A meaningful user experience is a congruent one. Every touchpoint should feel like it’s part of a narrative that has meaning beyond the utility or function of the product. In order for a user to build a relationship with a product, it must speak to them on a deeper level. This is not about features, functionality or success metrics. This is about ‘Why do I care?’, ‘How should I feel?’ and ‘What does this mean to me?’.

Once we have identified the right narrative, we’ll define a visual direction for the product. Creative output varies depending on whether the product already has an identity, or strict brand guidelines that we need to work within, but If the product is a greenfield, standalone initiative then output will usually include:

  • Product narrative
  • Voice and tone
  • Product name
  • Visual identity
  • Conceptual UI

Interaction design

We now have all of the raw ingredients we need for an optimal user experience, but that doesn’t mean the job is done. Interaction design is where we take our verified prototype2 and creative direction and merge them to create a fully fleshed out product design. How we approach this can vary depending on the type of product (e.g. clinical or patient facing; mission critical or supportive, etc) but some key principles include:

  • Bring engineering into key decisions. Engineers/creative developers can play a crucial role in helping shape the design of key moments in the experience for optimal performance, maintainability and usability across platforms/devices.
  • Be precise. We want to limit our assumptions about which features/elements are working and which are not, by continuing to design by subtraction1 during iterative user testing.
  • Surprise and delight. Building on the creative direction (and where it limits or further mitigates potential use error) we want to find all of the ways we can go above and beyond to delight our users through the use of subtle animations and interactions.

Usability validation

Although we have already tested the product’s fulfillment of user needs, perceived benefits, and risk-mitigation strategies throughout the design process, this final step ensures we have validated the final UI design in simulated use conditions.

Outputs

Outputs can vary depending on the type of solution, but if the design is directly related to a future SaMD product then it will always contain the core-HFE design requirements, including:

  • Design rationale report. This includes the critical tasks and potential use errors and consequences we’ve identified, along with our risk mitigation strategies.
  • Ease of use report. This includes our rationale for how we have conducted validation tests, along with our results for both “intention of use” and “ease of use”.
  • Product requirements. Our validated design inputs for engineering to begin coding up.

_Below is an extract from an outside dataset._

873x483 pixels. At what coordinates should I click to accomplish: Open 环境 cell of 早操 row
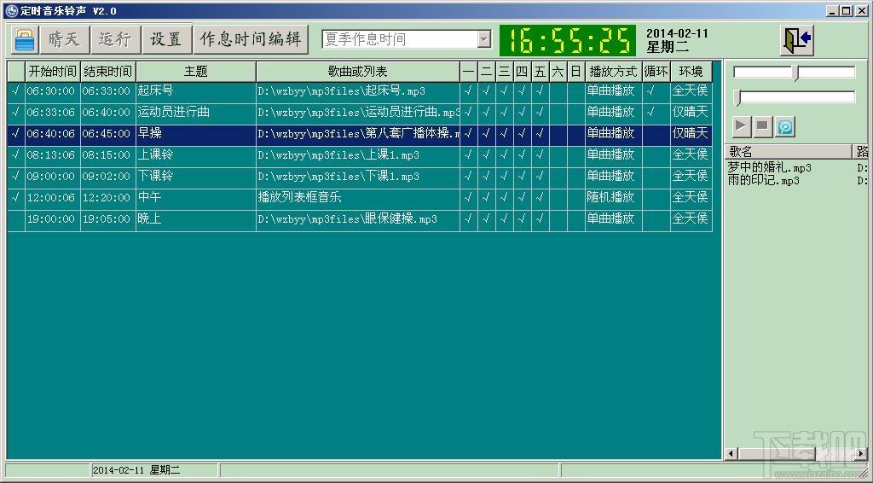click(691, 133)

  1. ‘Design by subtraction’ is the name given to a game creation philosophy pioneered by Fumito Ueda. An excellent overview can be found in this video made by the YouTube channel, ‘Game Maker’s Toolkit’.

  2. In the startup world, a verified prototype would typically be called a validated prototype. We use the term verified here, as the prototype hasn’t yet been formally validated in an FDA/HFE sense until we perform subsequent usability validation.